Far-right populism offers impossible promises. It claims complex economic and social problems can be solved through national purification, cultural confrontation and displays of strength. But societies are not repaired through permanent scapegoating. Eventually the movement either fails to deliver or escalates its search for enemies.
History suggests both outcomes are ugly.
There is also a peculiar contradiction at the heart of modern far-right politics. It presents itself as defending civilisation while constantly feeding social breakdown. It speaks of law and order while flirting with political violence. It condemns corruption while frequently indulging in spectacular corruption once in office. It claims to defend national unity while surviving politically by keeping populations permanently angry and divided.
It is a movement fuelled as much by destruction as by governance.
Yet for all its noise and menace, the contemporary far right is not invincible. Its strength depends heavily on hopelessness: the belief that democratic politics can no longer improve ordinary life.
If governments continue offering managed decline, collapsing infrastructure, insecure work and performative technocracy, then rage entrepreneurs will continue thriving. If mainstream politics becomes merely the art of explaining why nothing meaningful can change, eventually voters will turn to those promising to smash the entire system with a rhetorical chainsaw.
Democracy cannot survive indefinitely as an administration of disappointment.

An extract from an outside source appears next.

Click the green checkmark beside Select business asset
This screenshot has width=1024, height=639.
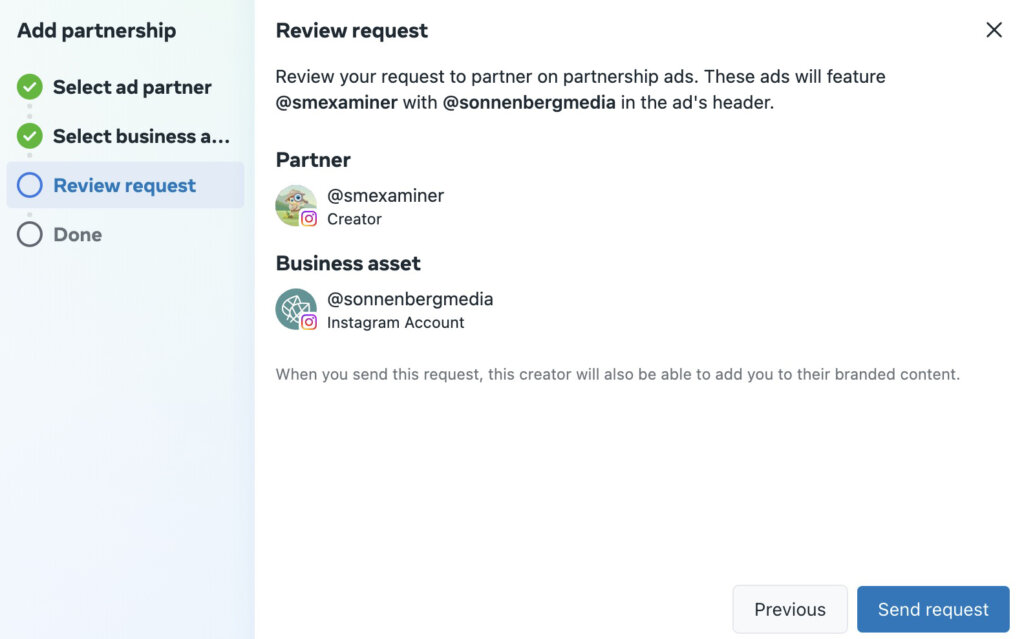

The answer, however, is not panic, censorship or sanctimonious lectures from comfortable elites who spent years dismissing legitimate economic anxieties while enthusiastically deregulating everything except hurt feelings on social media.
The answer is rebuilding democratic confidence itself: functioning public services, economic security, social solidarity, accountable institutions and a politics capable of offering belonging without requiring enemies.
Because once a society becomes addicted to permanent panic, it eventually stops distinguishing between political theatre and political violence.
And history shows that is when republics begin walking backwards into disaster while insisting they are merely “taking their country back.”